The Express, which first reported the story on its front page, continues: “The total is 10 times the number officially recorded as being referred to specialist paediatric units, meaning the problem is significantly worse than first feared.” The BBC also writes that the figure is “about 10 times the number reported before”.
But does this really mean there’s been a tenfold increase? No.
Type 2 diabetes has risen among children and young people in recent years, but not by ten times. (Based on the evidence for a slightly different age group, the real increase might be closer to 1.5 times.) That ten times “increase” is just a result of looking at a different set of data that includes a lot more people in it.
And these aren’t exactly “new figures”, as several reports claimed―something that Full Fact readers will know, because we wrote about it two months ago.
Previous reporting has focused on an unrepresentative data source
We wrote an article in early September on this exact issue (although it was looking at a different age range: under 20s, not under 25s).
Back then we were factchecking the Times, which reported that “the number of children and teenagers needing specialist treatment for type 2 diabetes has risen by 40 per cent in four years.”
That’s technically correct, but there were problems with the figures used to back it up. The Times’ article was based on information from an audit of paediatric units produced by the Royal College of Paediatrics and Child Health (RCPCH).
But not all children and young people with type 2 diabetes are treated in paediatric units; those over 16 may be referred to adult services instead, and many are treated directly by their GP. And so the data won’t capture all the people in that age group who have the condition.
The RCPCH themselves say: “Prevalence and/or incidence rates of Type 2 diabetes cannot be accurately calculated from NPDA data as an unknown number of children and young people are treated for Type 2 diabetes in primary care [e.g. GPs] and will therefore not be included in the audit.”
In our factcheck, we pointed out that there was far more comprehensive data available from NHS Digital, which comes from an audit of almost all GPs in England and Wales.
The charity Diabetes UK recently did a similar analysis for the under 25 age group, which resulted in the flurry of news stories yesterday. They did this by combining the GP audit data with the data from the paediatric units–producing the “new figures” the media reports referred to.
But to suggest, as the Express does, that “before this the most reliable data was from the Royal College of Paediatrics and Child Health” is a bit misleading. The NHS Digital national diabetes audit is described as “one of the largest annual clinical audits in the world” and “the most comprehensive audit of its kind”, and reports from it are available going back to 2003/4.

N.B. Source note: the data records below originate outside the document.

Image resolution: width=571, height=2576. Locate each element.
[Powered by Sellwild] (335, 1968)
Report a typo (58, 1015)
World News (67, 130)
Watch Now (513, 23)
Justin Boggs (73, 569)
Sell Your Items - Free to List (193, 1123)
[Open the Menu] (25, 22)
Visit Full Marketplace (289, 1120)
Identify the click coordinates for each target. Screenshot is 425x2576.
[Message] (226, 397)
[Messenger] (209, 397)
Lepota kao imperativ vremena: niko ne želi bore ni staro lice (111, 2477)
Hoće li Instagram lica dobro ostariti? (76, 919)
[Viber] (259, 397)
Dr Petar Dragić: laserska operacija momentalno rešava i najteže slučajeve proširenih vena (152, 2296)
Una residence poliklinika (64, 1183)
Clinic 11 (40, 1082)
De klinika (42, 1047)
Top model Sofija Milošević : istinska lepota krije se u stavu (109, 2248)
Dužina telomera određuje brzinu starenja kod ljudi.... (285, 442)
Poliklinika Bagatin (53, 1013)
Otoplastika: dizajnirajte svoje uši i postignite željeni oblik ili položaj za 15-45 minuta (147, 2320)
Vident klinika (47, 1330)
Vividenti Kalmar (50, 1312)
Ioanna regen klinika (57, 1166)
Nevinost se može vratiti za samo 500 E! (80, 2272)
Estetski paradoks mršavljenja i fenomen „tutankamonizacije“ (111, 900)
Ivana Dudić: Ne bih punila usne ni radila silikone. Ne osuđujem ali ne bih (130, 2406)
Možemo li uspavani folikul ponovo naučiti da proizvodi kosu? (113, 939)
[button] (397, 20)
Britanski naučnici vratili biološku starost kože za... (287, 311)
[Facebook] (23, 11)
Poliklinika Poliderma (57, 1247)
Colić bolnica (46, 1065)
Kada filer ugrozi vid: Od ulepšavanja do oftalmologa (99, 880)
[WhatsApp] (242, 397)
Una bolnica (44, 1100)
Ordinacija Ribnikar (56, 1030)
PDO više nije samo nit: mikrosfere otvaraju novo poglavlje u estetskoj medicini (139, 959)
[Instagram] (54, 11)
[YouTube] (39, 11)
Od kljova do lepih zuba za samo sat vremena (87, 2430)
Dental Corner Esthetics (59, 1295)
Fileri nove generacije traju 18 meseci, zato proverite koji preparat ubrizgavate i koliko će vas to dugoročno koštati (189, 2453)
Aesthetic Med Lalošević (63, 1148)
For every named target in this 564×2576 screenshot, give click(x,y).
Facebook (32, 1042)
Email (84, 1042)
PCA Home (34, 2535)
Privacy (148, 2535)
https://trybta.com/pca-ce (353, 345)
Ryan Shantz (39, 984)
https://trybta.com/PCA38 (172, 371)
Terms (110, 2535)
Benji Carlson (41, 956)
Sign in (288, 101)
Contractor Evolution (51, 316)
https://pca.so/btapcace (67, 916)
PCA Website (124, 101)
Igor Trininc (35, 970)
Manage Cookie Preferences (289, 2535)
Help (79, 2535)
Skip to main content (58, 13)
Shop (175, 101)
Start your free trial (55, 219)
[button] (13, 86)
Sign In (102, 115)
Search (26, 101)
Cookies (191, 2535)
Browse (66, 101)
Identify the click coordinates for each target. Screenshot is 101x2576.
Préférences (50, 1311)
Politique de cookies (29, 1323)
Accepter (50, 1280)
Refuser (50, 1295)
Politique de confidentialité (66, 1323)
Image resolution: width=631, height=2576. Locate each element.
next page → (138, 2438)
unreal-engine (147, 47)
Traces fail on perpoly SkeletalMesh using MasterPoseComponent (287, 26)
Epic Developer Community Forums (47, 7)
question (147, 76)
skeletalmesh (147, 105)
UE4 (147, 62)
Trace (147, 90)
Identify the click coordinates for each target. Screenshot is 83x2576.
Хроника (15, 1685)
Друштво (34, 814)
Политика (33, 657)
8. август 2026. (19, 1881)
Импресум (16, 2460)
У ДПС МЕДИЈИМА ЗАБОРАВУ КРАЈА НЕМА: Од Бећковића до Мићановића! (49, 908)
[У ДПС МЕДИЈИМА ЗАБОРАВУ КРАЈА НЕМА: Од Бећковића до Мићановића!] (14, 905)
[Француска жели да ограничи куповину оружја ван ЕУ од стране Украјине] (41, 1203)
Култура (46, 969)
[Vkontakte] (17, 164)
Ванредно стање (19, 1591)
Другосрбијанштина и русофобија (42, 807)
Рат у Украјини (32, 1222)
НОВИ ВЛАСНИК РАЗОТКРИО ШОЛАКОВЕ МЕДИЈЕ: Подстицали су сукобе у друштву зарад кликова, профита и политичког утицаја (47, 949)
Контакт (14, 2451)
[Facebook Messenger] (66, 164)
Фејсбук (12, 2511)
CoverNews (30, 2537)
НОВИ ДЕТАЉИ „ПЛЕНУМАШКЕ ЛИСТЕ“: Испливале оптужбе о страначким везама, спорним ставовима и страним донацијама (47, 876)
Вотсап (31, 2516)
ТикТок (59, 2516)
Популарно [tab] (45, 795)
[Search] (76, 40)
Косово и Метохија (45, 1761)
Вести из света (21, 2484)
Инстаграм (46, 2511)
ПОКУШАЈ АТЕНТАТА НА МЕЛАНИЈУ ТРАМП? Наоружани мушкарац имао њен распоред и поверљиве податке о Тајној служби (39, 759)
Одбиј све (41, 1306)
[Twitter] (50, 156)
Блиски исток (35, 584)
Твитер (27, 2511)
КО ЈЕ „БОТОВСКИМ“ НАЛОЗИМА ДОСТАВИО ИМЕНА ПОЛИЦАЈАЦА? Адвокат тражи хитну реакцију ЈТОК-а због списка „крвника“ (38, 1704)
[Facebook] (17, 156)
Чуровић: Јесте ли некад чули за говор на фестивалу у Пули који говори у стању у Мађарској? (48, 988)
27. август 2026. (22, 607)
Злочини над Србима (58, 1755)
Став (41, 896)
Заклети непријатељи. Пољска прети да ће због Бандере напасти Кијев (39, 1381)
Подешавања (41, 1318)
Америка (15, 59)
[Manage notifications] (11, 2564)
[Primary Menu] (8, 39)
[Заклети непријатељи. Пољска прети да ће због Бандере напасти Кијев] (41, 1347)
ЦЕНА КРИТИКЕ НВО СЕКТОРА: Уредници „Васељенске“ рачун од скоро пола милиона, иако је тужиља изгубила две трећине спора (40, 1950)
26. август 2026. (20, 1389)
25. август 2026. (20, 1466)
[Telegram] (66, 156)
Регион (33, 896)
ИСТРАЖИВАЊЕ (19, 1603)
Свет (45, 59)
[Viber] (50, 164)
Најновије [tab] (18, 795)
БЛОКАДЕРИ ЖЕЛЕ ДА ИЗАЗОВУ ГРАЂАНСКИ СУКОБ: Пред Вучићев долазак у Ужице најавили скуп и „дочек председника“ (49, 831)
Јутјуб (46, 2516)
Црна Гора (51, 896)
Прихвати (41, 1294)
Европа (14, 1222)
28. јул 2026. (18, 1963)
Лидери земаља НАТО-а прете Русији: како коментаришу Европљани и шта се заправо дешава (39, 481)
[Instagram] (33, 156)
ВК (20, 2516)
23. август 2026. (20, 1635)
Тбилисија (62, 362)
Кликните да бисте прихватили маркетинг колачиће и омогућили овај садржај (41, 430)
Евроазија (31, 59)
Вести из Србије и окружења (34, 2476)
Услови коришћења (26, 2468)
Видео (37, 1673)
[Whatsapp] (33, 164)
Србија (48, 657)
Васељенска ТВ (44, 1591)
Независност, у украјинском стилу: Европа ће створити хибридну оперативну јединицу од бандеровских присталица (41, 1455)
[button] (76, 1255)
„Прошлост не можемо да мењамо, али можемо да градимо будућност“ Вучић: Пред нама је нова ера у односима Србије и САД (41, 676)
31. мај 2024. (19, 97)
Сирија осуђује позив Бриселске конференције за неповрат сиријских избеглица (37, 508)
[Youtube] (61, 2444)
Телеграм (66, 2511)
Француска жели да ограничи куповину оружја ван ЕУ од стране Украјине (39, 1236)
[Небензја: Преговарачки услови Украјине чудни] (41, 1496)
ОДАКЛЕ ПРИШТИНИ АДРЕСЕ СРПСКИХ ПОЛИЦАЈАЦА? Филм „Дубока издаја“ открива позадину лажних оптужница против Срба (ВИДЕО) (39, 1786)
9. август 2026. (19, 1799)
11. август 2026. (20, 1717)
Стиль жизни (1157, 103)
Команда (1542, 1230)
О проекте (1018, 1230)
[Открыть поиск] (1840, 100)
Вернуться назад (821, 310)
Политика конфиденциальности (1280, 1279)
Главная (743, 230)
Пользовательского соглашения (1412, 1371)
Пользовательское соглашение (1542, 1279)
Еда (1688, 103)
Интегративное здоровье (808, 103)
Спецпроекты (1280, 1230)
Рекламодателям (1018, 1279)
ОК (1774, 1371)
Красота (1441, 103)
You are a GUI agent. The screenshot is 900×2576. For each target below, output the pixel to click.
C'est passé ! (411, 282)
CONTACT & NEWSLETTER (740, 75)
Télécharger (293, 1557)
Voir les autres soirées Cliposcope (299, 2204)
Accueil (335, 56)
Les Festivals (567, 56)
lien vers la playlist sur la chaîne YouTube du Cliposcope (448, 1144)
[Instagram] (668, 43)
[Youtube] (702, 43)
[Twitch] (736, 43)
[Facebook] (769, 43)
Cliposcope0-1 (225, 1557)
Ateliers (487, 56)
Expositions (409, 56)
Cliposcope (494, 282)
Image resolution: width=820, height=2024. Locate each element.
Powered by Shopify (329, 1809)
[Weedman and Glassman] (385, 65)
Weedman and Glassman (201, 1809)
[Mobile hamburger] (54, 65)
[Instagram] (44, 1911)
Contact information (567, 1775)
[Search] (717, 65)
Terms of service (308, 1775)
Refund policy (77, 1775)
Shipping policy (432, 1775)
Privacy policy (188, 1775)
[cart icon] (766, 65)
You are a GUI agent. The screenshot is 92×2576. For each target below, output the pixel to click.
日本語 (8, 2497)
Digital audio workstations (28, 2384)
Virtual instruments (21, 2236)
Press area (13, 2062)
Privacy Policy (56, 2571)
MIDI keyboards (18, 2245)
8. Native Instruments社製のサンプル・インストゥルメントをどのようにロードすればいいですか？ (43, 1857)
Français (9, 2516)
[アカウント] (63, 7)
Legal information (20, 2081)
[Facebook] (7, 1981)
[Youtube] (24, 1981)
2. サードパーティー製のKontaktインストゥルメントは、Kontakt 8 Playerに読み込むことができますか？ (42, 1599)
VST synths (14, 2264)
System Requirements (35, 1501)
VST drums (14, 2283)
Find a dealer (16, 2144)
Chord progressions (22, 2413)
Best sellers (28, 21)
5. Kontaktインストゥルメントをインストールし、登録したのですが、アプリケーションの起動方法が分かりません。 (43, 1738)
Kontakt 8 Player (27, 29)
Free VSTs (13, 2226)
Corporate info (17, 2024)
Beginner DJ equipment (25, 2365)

Data on children with type 2 diabetes isn’t directly available from the latest published data, because children with type 2 are grouped with children with other diabetes types (those that are neither type 1 nor type 2). Back in September we had to ask NHS Digital to separate those figures out for us. But figures on type 2 data are available from the audit for previous years. These figures aren’t perfect either, as we wrote about at the time, but they do give us a much better picture than the figures from RCPCH.
That’s a long way off the “ten times” increase suggested in the Express (even if that referred to a slightly different age group—under 25s rather than under 20s).
The rise in childhood diabetes is a real and important issue, and the work from Diabetes UK combining the two data sets is useful. But media reports that imply there has been a tenfold jump in the figures, when the basis for that is simply historical reporting that looked at incomplete data, isn’t helpful for understanding the true scale of the problem.